Pragya Bhagat, Bhopal, March 11, 2007
A week. That is how long the marchers to New Delhi had to fast in order for the Prime Minister to agree to meet with them. Seven excruciating days of gut wrenching pain and physical degeneration is what it took for Manmohan Singh to accept four of the six demands the Padyatris placed before him. Yet it has been seven days and the Chief Minster of Madhya Pradesh has still not implemented the four demands that the Prime Minister agreed to a year ago. Six individuals are losing weight by the day, even though their blood sugar has increased since they started drinking Electral with their water. The police presence is sparse compared to yesterday, but that does not mean that they can not show up unexpectedly. They are still monitoring our actions through their representatives across the street. After all, the media will not let them forget why we have been at the Tinshed for twenty days now.
Yesterday’s successful resistance against the police was inked in ten newspapers and shown on numerous news channels today. This led to further coverage as microphones and bulky cameras clustered around Sathyu in the afternoon, eagerly awaiting his update. An hour later, more support arrived in the form of twenty-five men drumming loudly down the street towards the tent. They came from Blue Moon Colony, a water-contaminated community. As their dhol beat loudly, their chants became progressively louder. Their fists were clenched tightly, thrown in the air with each pulsating beat of the drum. Some of the older women danced to its thudding rhythm, expressing their fervor through the flowing movement of their weathered frames. The men from Blue Moon garlanded each of the fasters and offered their gratitude through a simple handshake, a hug, or a smile. Usually it is the women who lead the way in this campaign, but this time the fathers and sons of Bhopal took a stand against the Madhya Pradesh government in solidarity with the fasters.

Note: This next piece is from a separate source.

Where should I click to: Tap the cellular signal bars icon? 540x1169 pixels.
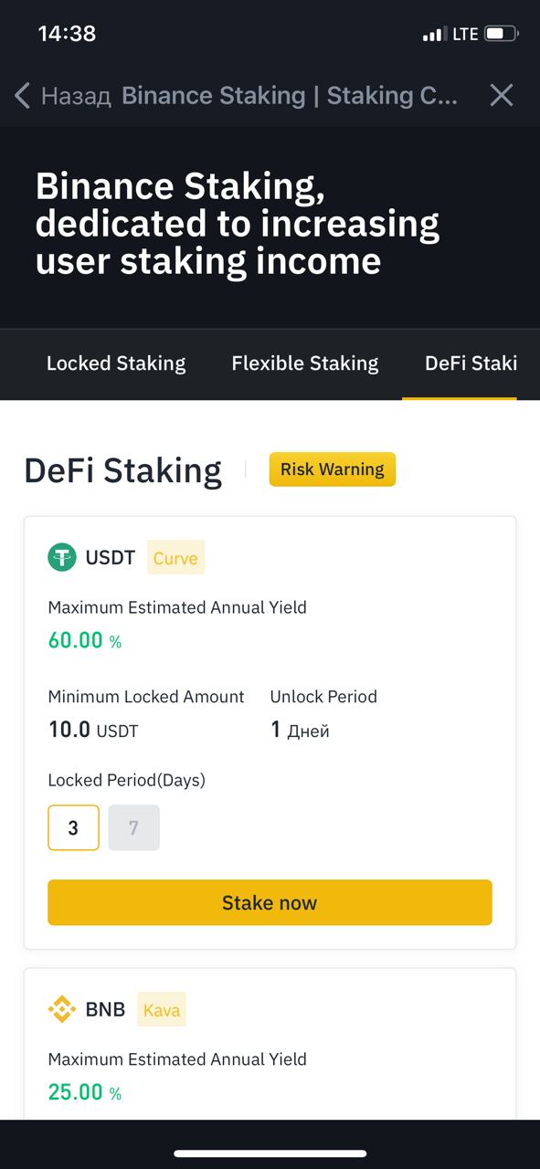pos(433,35)
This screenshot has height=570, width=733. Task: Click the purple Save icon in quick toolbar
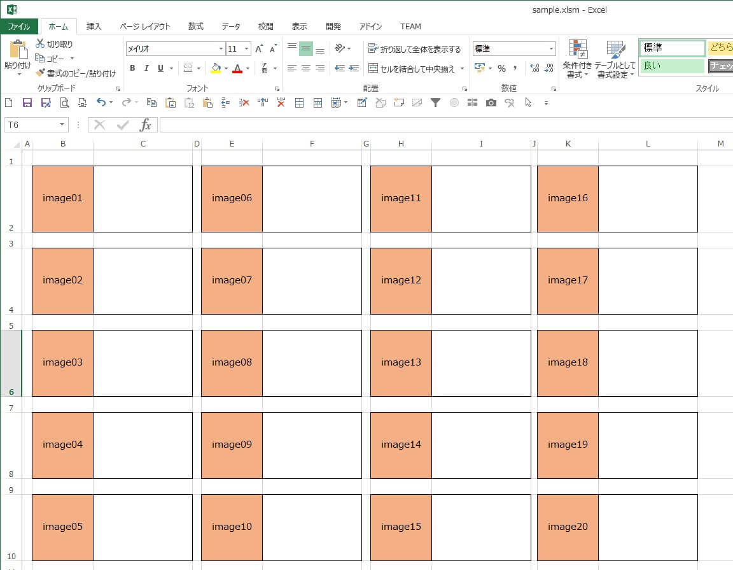27,103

The day quickly melts into the evening and the lone light bulb that has lived through twenty tense nights is finally giving out. It flashes hypnotically, dimming and brightening the faces of those that sit inside the flapping canvas. The youth from Yuva Samwad arrive and join the women supporters from Mahila Manch who have spent the day at the Tinshed. There are now people from three supporting organisations sitting in solidarity with the survivors; the movement at the dharna is growing stronger with each passing day, while the current administration is being defaced in the eyes of the public. The youth join the survivors in song as the beat of the drum once again fills the tent.

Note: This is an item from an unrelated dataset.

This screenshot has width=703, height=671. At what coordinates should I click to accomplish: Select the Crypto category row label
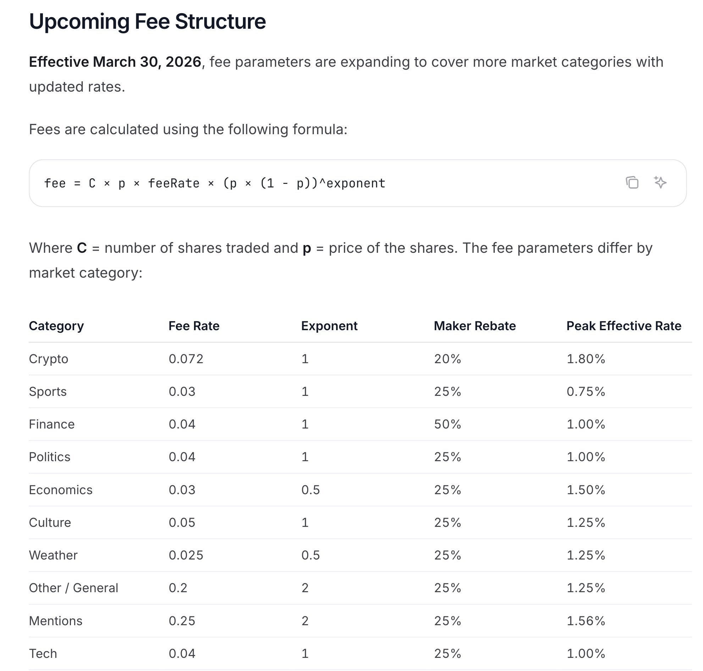pyautogui.click(x=49, y=359)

Isliye Rah Sangharsh Ki Hum Chune
Zindagi Aasuon Mein Nahayi Na Ho.
We have chosen the path of struggle
So that our life is not bathed in tears.
We want to be able to drink water without throwing up. We want to have children without wondering if they will be missing limbs. We want a life where smiles are not a rarity, a life where every day isn’t survived but relished with satisfaction. Let us hope that day is not too far off now.